A former Port Hardy man is looking to his North Island friends and neighbours to help him get the life-saving surgery he needs, but says he is being denied.

Bruce Melan, who now lives in Langley, B.C., was turned down by BC Healthcare for surgery in Seattle, WA., his sister told the Gazette.

“He was advised that there are doctors in BC that can do his surgery, but no doctors in Vancouver will take his case,” Lennie Trapp said.

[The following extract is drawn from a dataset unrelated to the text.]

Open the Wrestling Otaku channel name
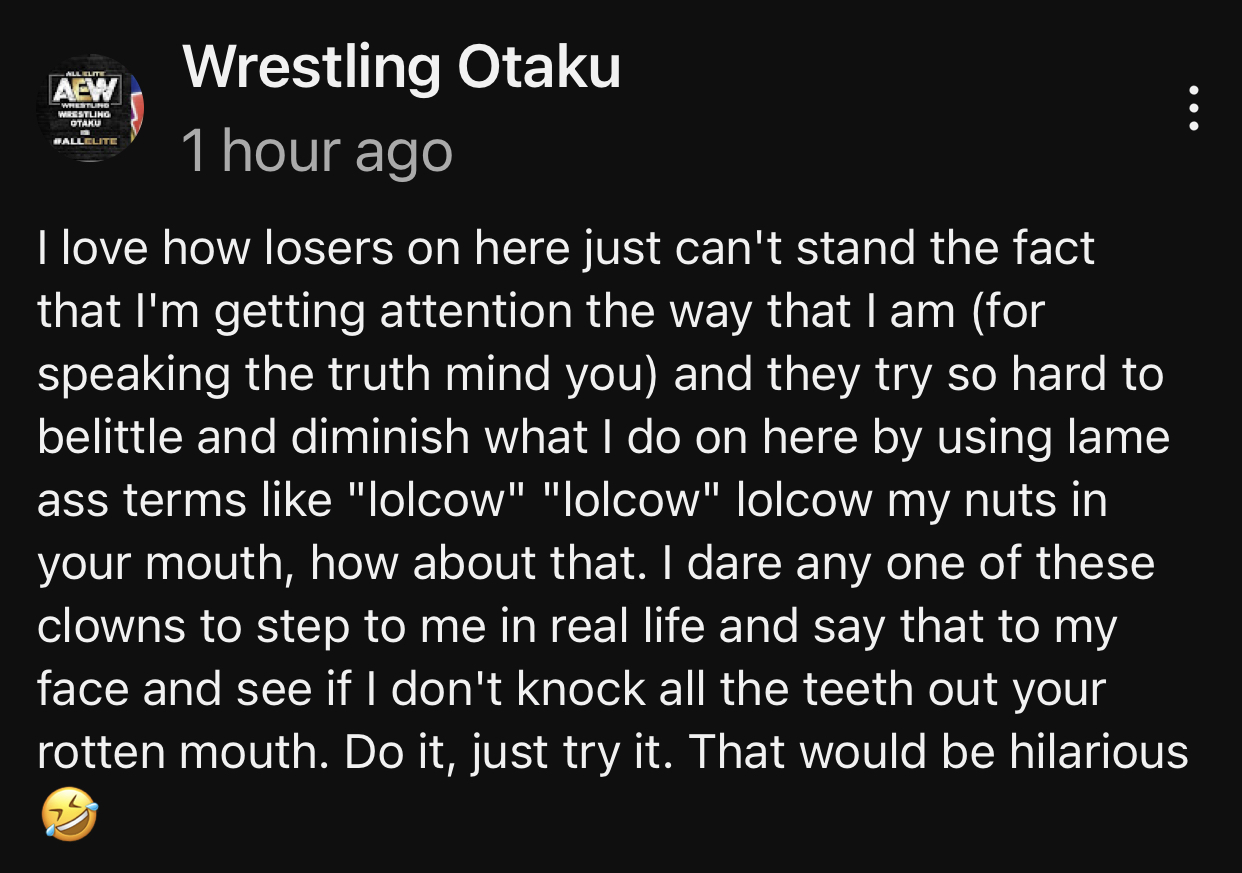Image resolution: width=1242 pixels, height=873 pixels. click(402, 68)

Melan, said his worried sister, has a deadly infection and needs immediate surgery.

“We are afraid he will not survive on IV antibiotics for the long term,” she said.

“He has already suffered from renal failure and is now being treated with antibiotics that are flushed through his liver — he is running out of options and hope.”

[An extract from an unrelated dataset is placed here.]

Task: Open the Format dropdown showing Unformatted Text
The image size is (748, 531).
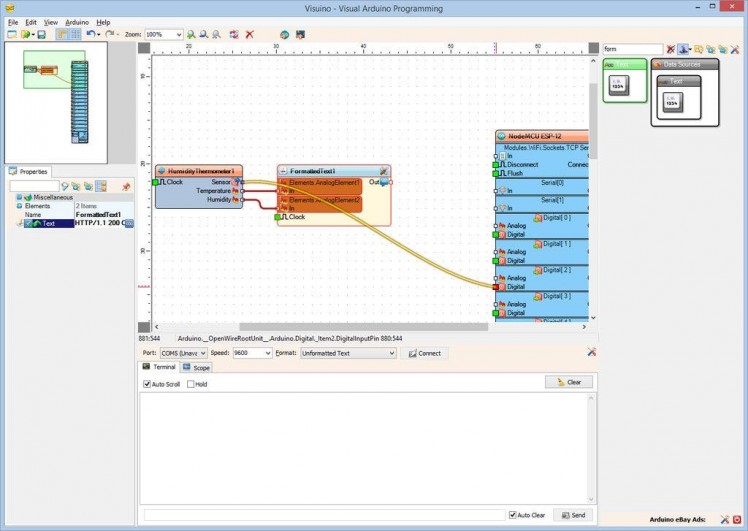Action: coord(348,353)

Melan is a 50-year-old former commercial fisherman who broke his tailbone in 2000. He ballooned to 550-lbs, but has since lost much of that weight, said his sister, who added despite the weight loss her brother is still morbidly obese.

Now, he’s contracted a deadly infection, an umbilical hernia and large pannus — a flap of skin and flesh that forms an abdominal apron that hangs below Melan’s knees — that continues to breed the infections.

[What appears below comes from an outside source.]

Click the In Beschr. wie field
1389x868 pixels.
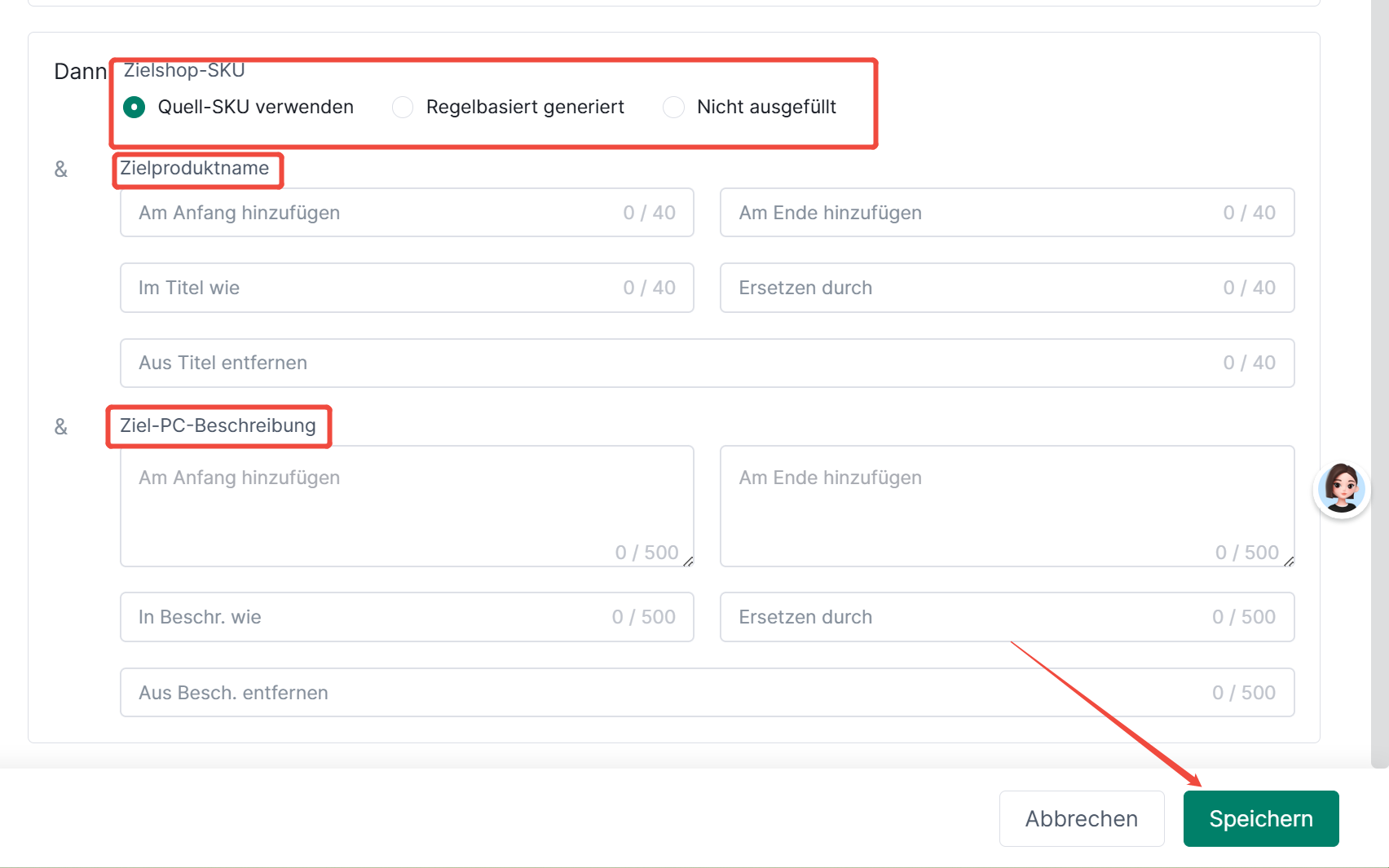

“He was put forward to BC Healthcare for bariatric surgery for morbid obesity in Seattle, Wash., but the doctors said the bariatric surgery isn’t what’s required now, he requires immediate surgery to remove the pannus and repair the umbilical hernia that contains the infection,” said Trapp.

“The doctors that he consulted in Seattle, in conjunction with his doctors in Langley and Surrey, agree that this is the course of action that needs to be addressed.”

Trapp said when her brother’s Langley doctor attempted to get Melan transferred to Vancouver General Hospital, no doctors there would take a consultation with him.

Stephen May, spokesperson for the Ministry of Health, said they are sympathetic to Melan’s plight.

“We recognize the stress they’re going through and the challenges this case presents,” he said.

We want folks to know MSP (medical services plan) is working with Mr. Melan’s specialist and physician on this case.”

May said panniculectomies — the surgery to remove part of the abdominal apron — and hernia operations are procedures regularly performed in B.C. and are not subject for out-of-country procedures.

“It’s up to the patient’s doctor and surgeon to set the urgency in timing for any surgery.”

May added a Fraser Health medical director will contact Melan to determine the best course of action.

“And that’s where we are at this point,” May said Monday.